Faustian bargains always have a way of making those who made them deeply regret it. From Charles Hugh Smith at oftwominds.com:

The unprecedented credit-fueled bubbles in stocks, bonds and real estate are popping, and America’s corrupt leaders can only stammer and spew excuses and empty promises.

Unbeknownst to most people, America’s leadership made a pact with the Devil: rather than face the constraints and injustices of our economic-financial system directly, a reckoning that would require difficult choices and some sacrifice by the ruling financial-political elites, our leaders chose the Devil’s Pact: substitute the creation of asset-bubble “wealth” in the hands of the few for widespread prosperity.

The Devil’s promise: that some thin trickle of the trillions of dollars bestowed on the few would magically trickle down to the many. This was as visibly foolish as the promise of immortality on Planet Earth, but our craven, greedy leadership quickly sealed the deal with the Devil and promptly inflated the greatest credit-asset bubble in human history.
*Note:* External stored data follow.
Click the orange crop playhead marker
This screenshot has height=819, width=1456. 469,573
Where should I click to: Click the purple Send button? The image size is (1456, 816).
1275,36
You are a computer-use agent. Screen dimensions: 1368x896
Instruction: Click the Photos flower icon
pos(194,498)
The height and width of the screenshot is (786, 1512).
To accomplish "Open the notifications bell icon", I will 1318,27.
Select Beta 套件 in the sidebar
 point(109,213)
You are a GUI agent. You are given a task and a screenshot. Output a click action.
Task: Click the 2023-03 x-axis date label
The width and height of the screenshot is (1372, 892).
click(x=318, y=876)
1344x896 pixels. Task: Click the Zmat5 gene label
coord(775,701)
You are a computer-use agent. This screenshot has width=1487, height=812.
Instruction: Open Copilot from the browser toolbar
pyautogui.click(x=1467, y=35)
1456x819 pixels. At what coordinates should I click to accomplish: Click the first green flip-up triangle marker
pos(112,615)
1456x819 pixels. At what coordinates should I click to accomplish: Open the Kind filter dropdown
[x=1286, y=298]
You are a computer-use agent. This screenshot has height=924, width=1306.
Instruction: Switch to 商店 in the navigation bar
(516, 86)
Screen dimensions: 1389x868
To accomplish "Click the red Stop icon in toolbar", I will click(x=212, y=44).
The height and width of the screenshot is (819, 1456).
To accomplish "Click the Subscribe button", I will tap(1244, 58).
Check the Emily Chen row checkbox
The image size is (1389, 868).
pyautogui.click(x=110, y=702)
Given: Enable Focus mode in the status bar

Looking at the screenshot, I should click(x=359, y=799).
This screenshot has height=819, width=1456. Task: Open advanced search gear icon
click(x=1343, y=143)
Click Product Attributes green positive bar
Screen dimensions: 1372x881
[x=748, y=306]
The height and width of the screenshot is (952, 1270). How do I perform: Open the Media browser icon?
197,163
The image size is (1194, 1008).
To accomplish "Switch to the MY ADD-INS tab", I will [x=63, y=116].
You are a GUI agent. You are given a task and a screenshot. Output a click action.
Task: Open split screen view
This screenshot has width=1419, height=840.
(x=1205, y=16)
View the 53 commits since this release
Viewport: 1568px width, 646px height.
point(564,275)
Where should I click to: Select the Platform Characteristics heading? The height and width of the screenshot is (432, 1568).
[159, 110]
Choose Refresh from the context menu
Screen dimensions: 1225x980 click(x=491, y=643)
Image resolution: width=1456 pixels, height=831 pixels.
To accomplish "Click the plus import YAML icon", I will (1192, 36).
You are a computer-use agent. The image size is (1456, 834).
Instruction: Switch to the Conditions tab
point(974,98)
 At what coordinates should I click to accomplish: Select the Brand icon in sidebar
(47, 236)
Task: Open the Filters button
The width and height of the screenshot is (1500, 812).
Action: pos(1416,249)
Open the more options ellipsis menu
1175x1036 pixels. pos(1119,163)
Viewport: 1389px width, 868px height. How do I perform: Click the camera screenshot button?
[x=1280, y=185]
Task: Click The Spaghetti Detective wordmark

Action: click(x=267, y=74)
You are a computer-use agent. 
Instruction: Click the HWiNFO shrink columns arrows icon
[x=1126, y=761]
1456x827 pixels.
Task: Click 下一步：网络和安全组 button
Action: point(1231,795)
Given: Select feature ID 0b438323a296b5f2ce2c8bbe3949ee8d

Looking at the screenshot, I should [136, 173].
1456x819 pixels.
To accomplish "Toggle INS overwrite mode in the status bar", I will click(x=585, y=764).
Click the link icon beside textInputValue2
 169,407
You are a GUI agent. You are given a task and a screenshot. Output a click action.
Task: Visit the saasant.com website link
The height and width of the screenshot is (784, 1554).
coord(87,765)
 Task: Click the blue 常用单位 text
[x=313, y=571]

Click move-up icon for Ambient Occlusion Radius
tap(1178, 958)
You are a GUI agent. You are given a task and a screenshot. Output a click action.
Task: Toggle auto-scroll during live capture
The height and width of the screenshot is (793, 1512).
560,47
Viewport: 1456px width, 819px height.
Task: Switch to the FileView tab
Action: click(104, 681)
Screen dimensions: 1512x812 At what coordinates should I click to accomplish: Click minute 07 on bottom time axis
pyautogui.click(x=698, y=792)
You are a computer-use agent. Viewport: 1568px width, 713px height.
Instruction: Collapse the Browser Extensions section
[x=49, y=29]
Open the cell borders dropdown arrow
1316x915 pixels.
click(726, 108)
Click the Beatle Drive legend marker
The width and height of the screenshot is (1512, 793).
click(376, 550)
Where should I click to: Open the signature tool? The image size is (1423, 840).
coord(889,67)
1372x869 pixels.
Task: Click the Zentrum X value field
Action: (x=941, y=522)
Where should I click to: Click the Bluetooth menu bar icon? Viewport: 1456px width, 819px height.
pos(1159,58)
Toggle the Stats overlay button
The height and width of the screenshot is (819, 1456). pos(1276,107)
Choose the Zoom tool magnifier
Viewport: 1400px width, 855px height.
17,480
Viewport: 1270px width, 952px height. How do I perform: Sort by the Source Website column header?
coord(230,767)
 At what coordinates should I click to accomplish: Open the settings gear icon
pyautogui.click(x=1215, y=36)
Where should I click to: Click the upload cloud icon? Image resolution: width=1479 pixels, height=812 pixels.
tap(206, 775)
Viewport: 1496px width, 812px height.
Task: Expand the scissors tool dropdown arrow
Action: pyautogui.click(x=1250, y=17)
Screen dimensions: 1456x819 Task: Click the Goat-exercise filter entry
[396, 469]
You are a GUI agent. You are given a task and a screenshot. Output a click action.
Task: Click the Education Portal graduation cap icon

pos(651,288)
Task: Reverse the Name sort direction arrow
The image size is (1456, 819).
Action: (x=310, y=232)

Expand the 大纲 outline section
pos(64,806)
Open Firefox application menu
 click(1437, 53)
Rather than trade away one’s soul, America’s leaders traded away the future security and stability of the nation. By refusing to deal with the real problems exposed by the collapsing financial scams in 2008-09, our leaders–both the unelected Federal Reserve and the elected “best government money can buy”–chose to bail out the scammers who had greased their palms so generously and sacrificed the prosperity of the many to do so.